EXERCISE OBJECTIVE> For the listing that follows, give again exactly the lines from the one with "Task: Switch to the Perplexity answer tab" to the one with "930x398 pixels.", including both.

DATA FOR REVIEW>
┌──
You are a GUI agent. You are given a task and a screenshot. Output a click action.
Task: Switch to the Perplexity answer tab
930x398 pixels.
└──
┌──
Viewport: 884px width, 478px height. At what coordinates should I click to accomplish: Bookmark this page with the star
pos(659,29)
└──
RESPONSE FOR THIS EXERCISE>
Task: Switch to the Perplexity answer tab
930x398 pixels.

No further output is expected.